- [STATED TASK]: In the rows below, swap every "Screen dimensions" for "Screen size" and keep everything else the same. Leave the pictures out.

- [ENTRIES]:

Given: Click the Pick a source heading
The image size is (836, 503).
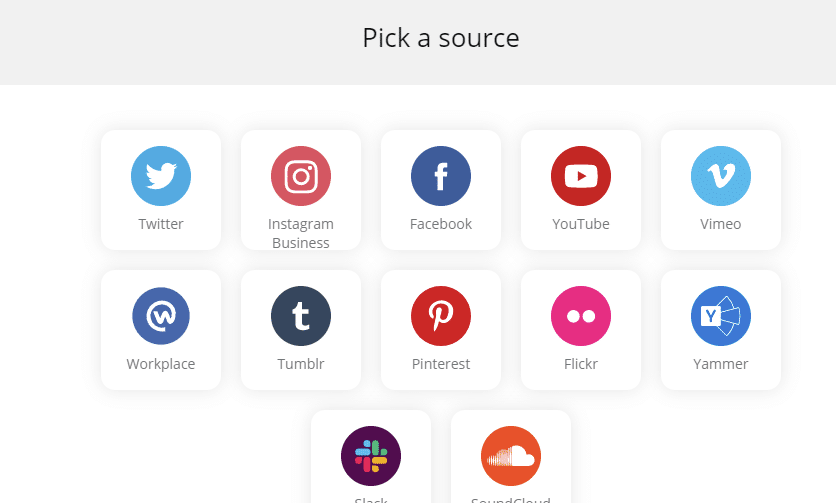Looking at the screenshot, I should (x=441, y=39).
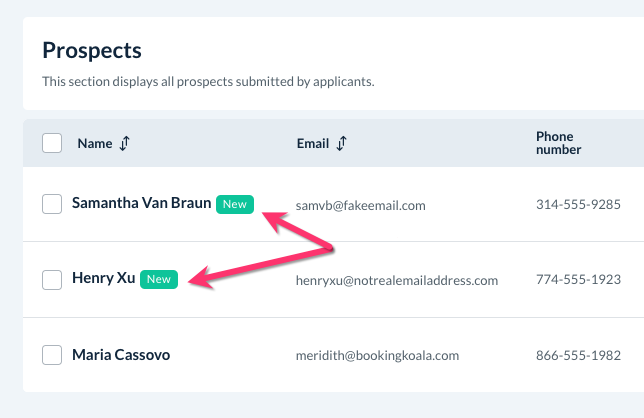Tick the Maria Cassovo row checkbox
The image size is (644, 418).
(52, 355)
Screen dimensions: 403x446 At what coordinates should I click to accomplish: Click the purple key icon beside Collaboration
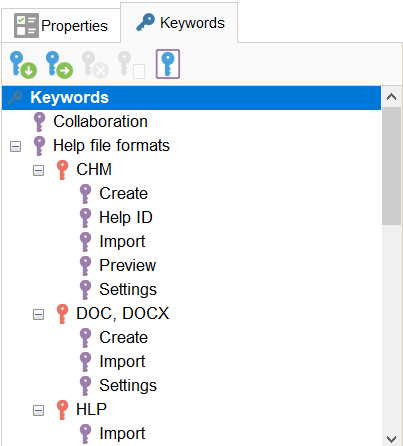pyautogui.click(x=39, y=122)
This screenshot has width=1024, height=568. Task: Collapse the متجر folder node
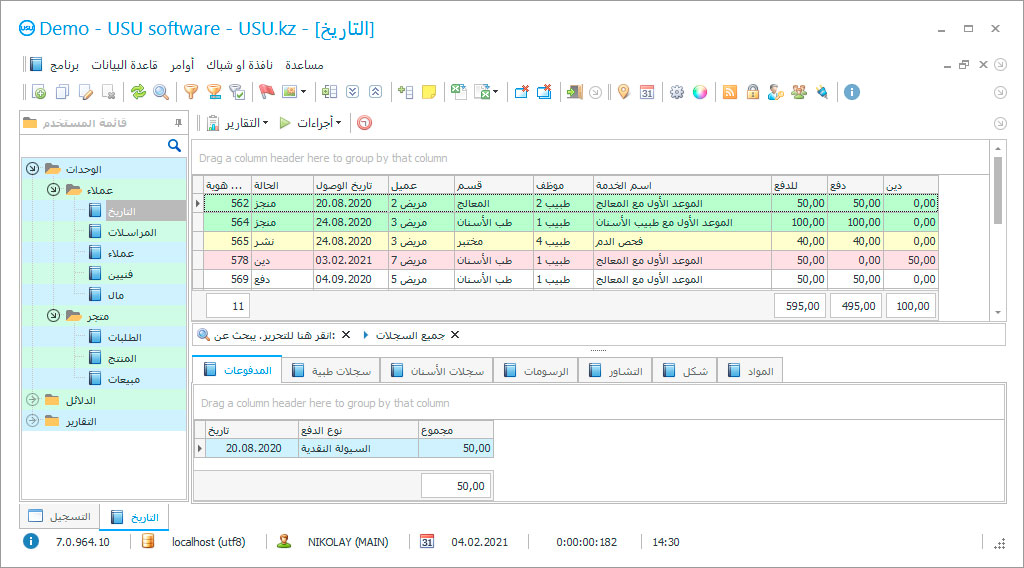point(52,316)
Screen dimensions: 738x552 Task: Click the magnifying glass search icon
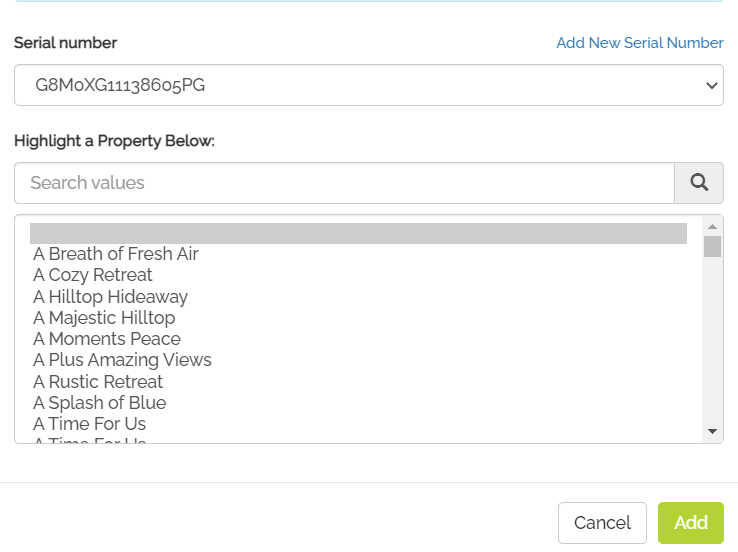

- [FINISHED ANSWER]:
Given: Click the Pick a source heading
The image size is (836, 503).
Looking at the screenshot, I should (x=441, y=39).
Tick the Maria Cassovo row checkbox
The image size is (644, 418).
(52, 355)
Screen size: 403x446 At what coordinates should I click to accomplish: Click the purple key icon beside Collaboration
pyautogui.click(x=39, y=122)
This screenshot has width=1024, height=568. Task: Collapse the متجر folder node
point(52,316)
Screen size: 738x552 Task: Click the magnifying glass search icon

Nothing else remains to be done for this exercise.